Op dat laatste haakte Conrad, die de krant zat te lezen, meteen in.
‘Die wegen kunnen niet altijd als een zegen worden beschouwd. Nu zitten we voortdurend opgescheept met stromen toeristen en bergbeklimmers uit alle delen van de wereld. Wanneer je op een willekeurige dag naar het dorp toe gaat, hoor je altijd minstens zes verschillende talen.’
‘Is dat dorpje eigenlijk in de tijd van de pioniers gesticht?’ vroeg Christabel.
‘Nee. Het is gebouwd door de toeristenindustrie. Vroeger kon je hier alleen boerderijen en fokkerijen als de onze aan treffen.’
Ze praatten verder over koetjes en kalfjes.

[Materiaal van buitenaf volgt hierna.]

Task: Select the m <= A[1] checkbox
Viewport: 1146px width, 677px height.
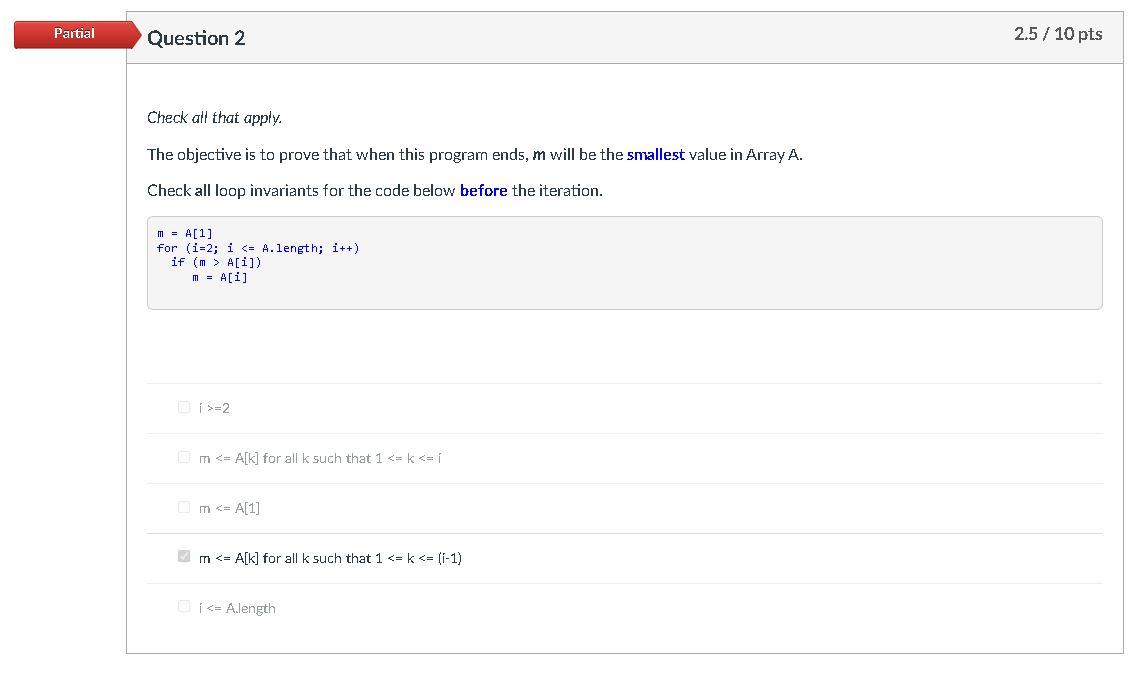Action: pyautogui.click(x=183, y=507)
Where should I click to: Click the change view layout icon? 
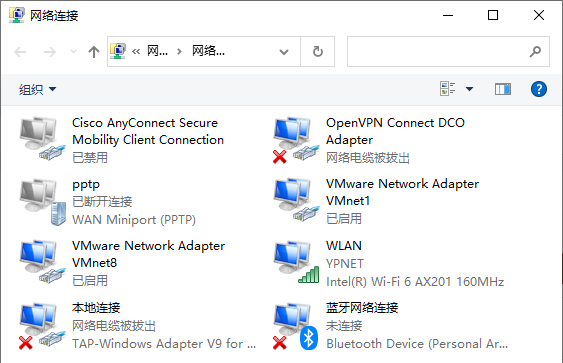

Hij vertelde haar allerlei bijzonderheden over de omgeving, alsof ze een toeriste was die voor een korte vakantie over was gevlogen.
‘Over vliegen gesproken,’ zei hij toen. ‘Ik had verwacht dat je er veel langer over zou doen.’
‘Normaal gesproken misschien wel, ja. Maar de man van mijn beste vriendin heeft een reisburau en die heeft alles voor me geregeld. Hij heeft er zelfs voor gezorgd dat mijn flatje tijdens mijn afwezigheid is verhuurd.’
‘Geweldig om zo iemand in je omgeving te hebben. Er zullen niet veel mensen zijn die alles zo soepeltjes geregeld kunnen krijgen.’
Hoorde ze een sarcastische ondertoon in zijn stem? Alsof hij wilde suggereren dat zij, net als Lisa, mensen altijd gebruikte om er zelf beter van te worden?
‘Ik ben bang,’ zei ze nogal kortaf, ‘dat hij dat eerder heeft gedaan om zijn vrouw te plezieren dan omwille van mijn persoontje. Janice is een schat, weet je.’
‘Sommige mensen hebben geluk,’ zei Conrad achteloos. Christabel zag hoe Jonsy even opkeek van de sok die ze voor Hughie aan het stoppen was en hem een beetje bevreemd aankeek.
Hij las het redactionele commentaar van de krant hardop voor en zei toen: ‘Ik vermoed dat ze het niet zo prettig vonden om je te laten gaan? Nieuw-Zeeland is tegenwoordig niet meer zo onbereikbaar als vroeger, maar een overtocht per vliegtuig kost wel een smak geld.’
‘Inderdaad, maar gezien het feit dat Timothy dat reisbureau heeft, gaat hij nogal eens op pad. Hij denkt erover om een keer hiernaartoe te komen. Dat heeft hij me tenminste gezegd.’
‘Je bedoelt om jou op te zoeken?’
‘Ja. Hij is hier al eenmaal eerder geweest, heel lang geleden. Maar vlak voor mijn vertrek heeft hij me gezegd dat ik me niet te eenzaam moest voelen, omdat hij me wel een keertje op zou komen zoeken. Ik denk dat hij me een beetje op wilde vrolijken.’
‘Neemt hij dan zijn vrouw mee?’ vroeg Conrad.
‘Dat denk ik niet. Hun kinderen zijn nog vrij jong. Janice laat hen liever nog niet bij vreemden achter. En wanneer ze in de schoolvakantie over zouden komen, zouden ze er niet zoveel plezier aan beleven, want tegen die tijd is het hier winter.’
‘Ja, dat kan ik me indenken. Vele mannen geven er de voorkeur aan om alleen op reis te gaan.’
Weer raakte Christabel een beetje verontrust door de toon waarop hij dat zei. ‘Dat zal wel komen doordat je volgens zeggen sneller op kan schieten wanneer je alleen gaat,’ zei ze. ‘En bovendien kan hij op zijn bureau nooit al te lang worden gemist.’
Plotseling voelde ze zich ongemakkelijk. Conrad dacht waarschijnlijk dat ze van plan was hier lang te blijven. Misschien ging hij er wel van uit dat ze hier definitief zou komen wonen. Dat moest de reden zijn waarom hij zo ... zo afkeurend klonk.
Op dat moment kon ze nog met geen mogelijkheid bepalen hoe lang ze op Thunder Ridge zou moeten blijven. Toen ze daar samen op de brug hadden gestaan, was hij heel vriendelijk voor haar geweest. Maar nu maakten alle vragen die hij haar stelde, haar zonder meer duidelijk dat de toekomst van Christabel, Hughie en Davina nog een hoogst onzekere zaak was.